The verification logic mirrors Solana's SIMD-0048 specification byte-for-byte. The arithmetic_side_effects clippy lint stays denied at workspace level for everything except the parser, where every offset is bounds-checked against the sysvar data length.

---

Repository layout

.
├── Cargo.toml                                # Rust workspace
├── programs/
│   └── passkey-dwallet-controller/
│       ├── Cargo.toml
│       ├── src/lib.rs                        # Pinocchio program
│       └── tests/mollusk.rs                  # Mollusk SVM tests
├── client/
│   ├── package.json
│   ├── tsconfig.json
│   └── src/index.ts                          # TS instruction builders + composer
└── scripts/
    └── deploy.sh                             # devnet deploy helper

The workspace path-deps the Ika SDK from ../Code/ika-pre-alpha/. Clone alongside:

seedless/
  Code/ika-pre-alpha/         # cloned from dWalletLabs/ika-pre-alpha
  frontier-ika-bounty/        # this repo

---

Build & deploy

Requires Solana platform-tools v1.54 (ships cargo 1.89 with edition2024 stable):

cargo build-sbf --tools-version v1.54

Deploy to devnet:

solana program deploy target/deploy/passkey_dwallet_controller.so

The .so binary is 19 KB. Rent-exempt deploy costs ~0.13 SOL.

TypeScript client:

cd client && npm install && npm run typecheck

---

Integration with Seedless

The Seedless mobile app composes a single transaction containing two instructions, in order:

import { composePasskeySignTx } from "passkey-dwallet-controller";

const tx = composePasskeySignTx({
  owner, payer, dwallet, coordinator,
  messageApproval, messageApprovalBump,
  cpiAuthority, cpiAuthorityBump,
  passkeyPubkey,           // 33-byte compressed P-256 from WebAuthn
  passkeySignature,        // 64 bytes (r||s) from WebAuthn assertion
  userPubkey,              // 32-byte Ika user pubkey for the dWallet
  digest,                  // 32-byte message being approved
  signatureScheme,         // u16 from @ika.xyz/sdk
});

The mobile app already integrates @ika.xyz/sdk via SuiJsonRpcClient for dWallet creation and signature polling — Sepolia tx 0xb1bc9e14... confirmed on May 6. This program is what closes the loop: every signature the user authorizes flows through on-chain passkey verification before Ika's MPC quorum ever sees the request.

---

Security model

Threats this program defends against:

Attack	Defense
Attacker submits request_sign without the sibling secp256r1 ix	Program reads sysvar instructions, rejects on missing precompile
Attacker substitutes a different secp256r1 program	Program ID checked against pinned Secp256r1SigVerify1111111111111111111111111
Attacker uses a different passkey's signature	Program compares verified pubkey to the one stored in Controller PDA
Attacker reuses a signature for a different message	Program asserts the verified message blob equals message_digest exactly
Attacker points the offsets table at another ix's data	Program rejects unless all blob *_ix_idx fields are the sentinel (current ix)
Replay across multiple Ika dWallets	Controller PDA seed includes owner, scoping each binding to one user

The Solana runtime aborts the transaction if the secp256r1 precompile itself reports an invalid signature, so we never trust an unverified signature to reach the CPI.

---

What's next

• Mobile e2e on devnet.

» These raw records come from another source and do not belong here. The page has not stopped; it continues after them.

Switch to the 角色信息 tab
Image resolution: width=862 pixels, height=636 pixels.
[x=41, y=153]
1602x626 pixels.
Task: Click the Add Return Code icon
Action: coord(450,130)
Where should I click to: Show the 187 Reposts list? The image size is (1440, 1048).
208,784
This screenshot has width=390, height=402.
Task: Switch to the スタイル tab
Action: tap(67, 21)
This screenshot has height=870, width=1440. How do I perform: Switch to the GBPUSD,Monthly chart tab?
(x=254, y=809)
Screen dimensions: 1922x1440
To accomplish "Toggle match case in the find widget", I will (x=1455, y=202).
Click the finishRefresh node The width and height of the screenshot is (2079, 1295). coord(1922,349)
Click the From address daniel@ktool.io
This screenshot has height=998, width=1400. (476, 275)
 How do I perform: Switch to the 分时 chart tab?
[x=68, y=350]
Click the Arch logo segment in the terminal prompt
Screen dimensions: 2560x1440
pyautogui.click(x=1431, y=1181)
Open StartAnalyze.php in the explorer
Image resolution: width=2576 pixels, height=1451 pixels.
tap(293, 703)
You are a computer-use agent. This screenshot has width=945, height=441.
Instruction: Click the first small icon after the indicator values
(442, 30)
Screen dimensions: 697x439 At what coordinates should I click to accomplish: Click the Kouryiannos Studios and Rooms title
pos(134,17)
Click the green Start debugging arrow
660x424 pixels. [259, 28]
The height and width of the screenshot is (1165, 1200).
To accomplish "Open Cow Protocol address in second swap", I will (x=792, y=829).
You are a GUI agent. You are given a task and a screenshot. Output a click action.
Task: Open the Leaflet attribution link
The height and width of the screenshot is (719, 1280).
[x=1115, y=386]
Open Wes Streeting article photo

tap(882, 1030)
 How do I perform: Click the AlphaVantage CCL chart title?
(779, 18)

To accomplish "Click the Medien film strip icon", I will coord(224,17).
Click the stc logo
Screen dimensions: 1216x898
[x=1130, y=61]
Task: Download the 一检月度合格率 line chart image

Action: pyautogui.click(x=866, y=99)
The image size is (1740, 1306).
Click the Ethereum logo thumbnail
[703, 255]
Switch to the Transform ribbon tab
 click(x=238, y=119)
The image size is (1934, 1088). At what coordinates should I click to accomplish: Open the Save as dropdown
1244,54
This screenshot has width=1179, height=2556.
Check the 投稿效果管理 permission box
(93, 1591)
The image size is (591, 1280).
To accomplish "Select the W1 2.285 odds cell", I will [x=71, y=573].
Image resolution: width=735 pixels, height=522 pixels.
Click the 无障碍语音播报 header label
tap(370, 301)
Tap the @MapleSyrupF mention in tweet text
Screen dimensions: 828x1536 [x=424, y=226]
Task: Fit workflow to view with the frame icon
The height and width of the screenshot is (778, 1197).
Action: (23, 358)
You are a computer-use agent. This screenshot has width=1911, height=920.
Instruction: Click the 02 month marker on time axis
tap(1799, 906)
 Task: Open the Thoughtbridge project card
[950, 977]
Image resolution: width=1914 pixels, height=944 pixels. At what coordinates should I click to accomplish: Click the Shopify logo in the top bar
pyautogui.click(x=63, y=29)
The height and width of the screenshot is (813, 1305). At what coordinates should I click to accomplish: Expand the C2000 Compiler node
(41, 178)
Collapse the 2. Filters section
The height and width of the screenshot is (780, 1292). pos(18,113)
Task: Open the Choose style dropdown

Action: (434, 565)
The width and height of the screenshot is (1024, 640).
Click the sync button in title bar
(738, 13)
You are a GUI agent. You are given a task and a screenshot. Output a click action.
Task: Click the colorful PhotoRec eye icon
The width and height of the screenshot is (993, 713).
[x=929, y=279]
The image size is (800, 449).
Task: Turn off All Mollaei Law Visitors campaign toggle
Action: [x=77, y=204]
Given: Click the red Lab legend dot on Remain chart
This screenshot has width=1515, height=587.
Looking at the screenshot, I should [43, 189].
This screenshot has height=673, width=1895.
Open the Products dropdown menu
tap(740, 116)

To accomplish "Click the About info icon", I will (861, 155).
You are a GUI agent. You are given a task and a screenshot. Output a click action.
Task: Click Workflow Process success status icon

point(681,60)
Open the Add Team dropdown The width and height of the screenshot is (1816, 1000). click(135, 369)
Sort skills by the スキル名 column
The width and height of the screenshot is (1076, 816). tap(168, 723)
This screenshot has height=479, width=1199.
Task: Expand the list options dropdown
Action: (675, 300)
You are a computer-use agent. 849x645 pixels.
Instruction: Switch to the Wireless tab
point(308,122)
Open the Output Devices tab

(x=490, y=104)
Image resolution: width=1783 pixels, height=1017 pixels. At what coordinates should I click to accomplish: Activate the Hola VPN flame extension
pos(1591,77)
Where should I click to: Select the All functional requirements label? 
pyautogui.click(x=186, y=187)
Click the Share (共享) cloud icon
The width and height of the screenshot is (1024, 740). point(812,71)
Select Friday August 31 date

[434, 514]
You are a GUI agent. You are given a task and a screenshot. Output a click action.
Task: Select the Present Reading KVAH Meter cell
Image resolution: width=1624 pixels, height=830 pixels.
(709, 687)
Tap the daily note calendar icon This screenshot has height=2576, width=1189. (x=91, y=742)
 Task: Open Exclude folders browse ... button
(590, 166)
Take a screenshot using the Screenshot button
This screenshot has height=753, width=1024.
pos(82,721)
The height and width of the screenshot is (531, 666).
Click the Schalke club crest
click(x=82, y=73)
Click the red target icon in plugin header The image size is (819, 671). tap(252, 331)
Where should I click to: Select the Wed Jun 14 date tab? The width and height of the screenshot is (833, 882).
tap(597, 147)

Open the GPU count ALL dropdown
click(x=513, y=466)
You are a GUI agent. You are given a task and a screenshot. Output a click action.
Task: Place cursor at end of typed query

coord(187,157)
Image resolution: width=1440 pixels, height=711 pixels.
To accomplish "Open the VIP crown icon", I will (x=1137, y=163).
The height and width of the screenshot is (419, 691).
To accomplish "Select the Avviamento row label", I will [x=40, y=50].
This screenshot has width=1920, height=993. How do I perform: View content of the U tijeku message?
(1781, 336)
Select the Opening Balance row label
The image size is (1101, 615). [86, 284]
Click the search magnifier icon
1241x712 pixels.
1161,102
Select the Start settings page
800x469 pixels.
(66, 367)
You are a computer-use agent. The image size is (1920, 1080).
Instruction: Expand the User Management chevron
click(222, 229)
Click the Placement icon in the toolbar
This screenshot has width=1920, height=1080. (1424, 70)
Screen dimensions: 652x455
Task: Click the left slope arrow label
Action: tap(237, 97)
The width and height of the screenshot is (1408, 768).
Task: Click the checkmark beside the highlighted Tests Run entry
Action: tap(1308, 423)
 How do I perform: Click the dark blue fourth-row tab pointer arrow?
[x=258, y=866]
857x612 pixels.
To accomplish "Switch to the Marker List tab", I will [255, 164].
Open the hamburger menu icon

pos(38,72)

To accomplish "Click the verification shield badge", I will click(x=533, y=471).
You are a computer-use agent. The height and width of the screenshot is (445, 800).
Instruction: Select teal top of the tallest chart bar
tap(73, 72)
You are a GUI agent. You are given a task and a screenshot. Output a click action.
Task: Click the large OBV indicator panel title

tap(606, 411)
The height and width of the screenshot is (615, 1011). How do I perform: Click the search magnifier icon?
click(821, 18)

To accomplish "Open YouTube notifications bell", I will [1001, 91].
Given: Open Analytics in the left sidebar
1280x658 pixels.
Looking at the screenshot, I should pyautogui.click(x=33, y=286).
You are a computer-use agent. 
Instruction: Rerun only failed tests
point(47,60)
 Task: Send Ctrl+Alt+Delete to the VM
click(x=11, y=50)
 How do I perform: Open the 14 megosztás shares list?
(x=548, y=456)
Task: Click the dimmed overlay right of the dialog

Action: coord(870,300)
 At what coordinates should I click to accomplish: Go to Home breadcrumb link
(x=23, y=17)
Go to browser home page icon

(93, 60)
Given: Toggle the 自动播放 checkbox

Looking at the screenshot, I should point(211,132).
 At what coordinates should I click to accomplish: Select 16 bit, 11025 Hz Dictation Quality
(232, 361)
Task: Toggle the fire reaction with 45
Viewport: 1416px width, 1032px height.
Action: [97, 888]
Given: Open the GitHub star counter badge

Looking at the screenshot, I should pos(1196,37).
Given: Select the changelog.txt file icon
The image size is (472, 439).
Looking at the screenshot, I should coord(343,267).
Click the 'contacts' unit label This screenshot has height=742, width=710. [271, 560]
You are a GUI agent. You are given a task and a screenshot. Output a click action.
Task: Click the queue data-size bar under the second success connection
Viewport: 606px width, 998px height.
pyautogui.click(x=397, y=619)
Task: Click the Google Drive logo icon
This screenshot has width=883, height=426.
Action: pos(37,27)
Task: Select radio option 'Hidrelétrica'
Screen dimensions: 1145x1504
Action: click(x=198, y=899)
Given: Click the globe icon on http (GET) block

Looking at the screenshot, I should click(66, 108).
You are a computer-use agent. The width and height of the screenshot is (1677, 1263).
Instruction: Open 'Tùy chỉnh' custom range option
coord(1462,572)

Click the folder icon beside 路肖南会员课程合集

Wire the Seedless React Native client to broadcast composePasskeySignTx, poll Ika, and submit the resulting ECDSA signature to Sepolia. The pieces are in place; the work is gluing them together.
• Mollusk coverage. Happy-path + reject paths for both instructions. Skeletons are checked in.
• Mainnet. When Ika ships a mainnet-ready Solana coordinator, this program is the bridge for every Seedless user.